蝶や蛾の幼虫の生存率の変化と幼鳥の学習の関係

 蝶や蛾の幼虫の生存率の変化と幼鳥の学習の関係についての研究(Mappes et al., 2014)が公表されました。蝶や蛾の幼虫には、派手な体色や模様のものと隠蔽色のものがいます。前者は自らが危険なことを捕食者に誇示することで生存率を高め、後者は背景に紛れ込むことで捕食者から発見される可能性を減少させるわけです。前者は、捕食者が派手な体色の意味を理解していることが前提となります。この研究は、派手な体色の幼虫の生存率が学習していない鳥類の最も少ない巣立ちの初期と末期に上昇した一方で、巣立ち期の最中には隠蔽色の幼虫の方が生存上有利なことを明らかにしています。以下は『ネイチャー』の日本語サイトからの引用です。

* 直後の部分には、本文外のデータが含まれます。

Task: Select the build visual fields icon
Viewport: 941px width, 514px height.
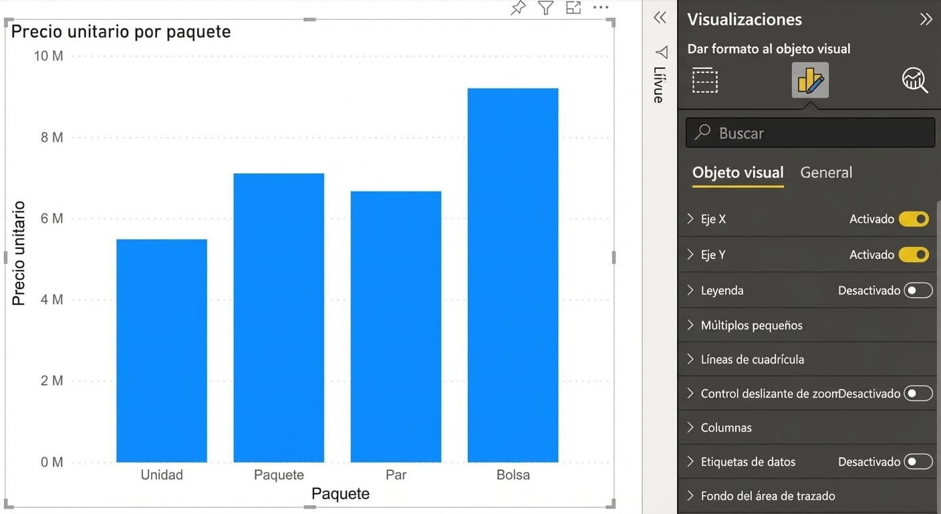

【生態】チョウやガの幼虫の生存率の変化と幼鳥の学習の遅れ

 チョウやガの幼虫には、派手な体色や模様のものと隠ぺい色のものがいる。それぞれの生存率は、季節によって変化し、それが、幼鳥の学習と経験に依存していることを報告する論文が、今週、掲載される。この論文には、1年の特定の時期に派手な体色や模様の被食者の数が非常に少なくなる理由が捕食者の学習の遅れだとする考え方が示されている。

 さまざまなチョウ種の幼虫は、捕食を避けるために、背景に紛れ込み、あるいは、派手な「警告」シグナルを用いて自らが危険なことを捕食者となりうる生物に誇示できるように進化した。しかし、派手に誇示することは、捕食者がそうしたシグナルの意味を理解していることを前提としているため、危うい戦略と言える。

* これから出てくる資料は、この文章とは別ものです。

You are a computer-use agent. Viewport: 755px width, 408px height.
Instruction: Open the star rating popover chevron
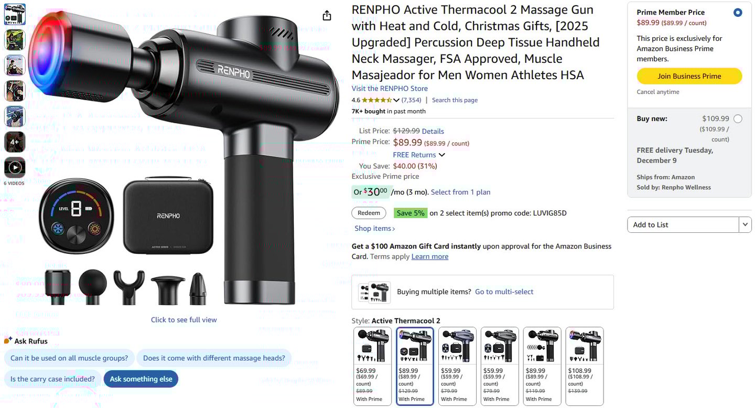point(396,100)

 今回、Johanna Mappesたちは、さまざまな色のチョウやガの幼虫の数が捕食者の幼鳥の数によって影響を受けるかどうかを調べた。幼鳥は、初めて巣を離れる時に、派手な体色の被食者が示す警告シグナルの意味を知らない。

 今回の研究では、派手な体色のチョウやガの幼虫の生存率が、学習していない鳥類が最も少ない巣立ちの初期と末期に上昇した一方で、巣立ち期の真っ最中には、隠ぺい色のチョウやガの幼虫の方が生存上有利なことが分かった。こうした個体数の季節変動パターンは、自然界のさまざまな色のチョウやガの幼虫に見られ、捕食者が生まれつき警告シグナルの意味を知らない場合に、その警告シグナルが長期間持続する理由となっている可能性がある。



参考文献:
Mappes J, Kokko M, Ojala K, and Lindström L.(2014): Seasonal changes in predator community switch the direction of selection for prey defences. Nature Communications, 5, 5016.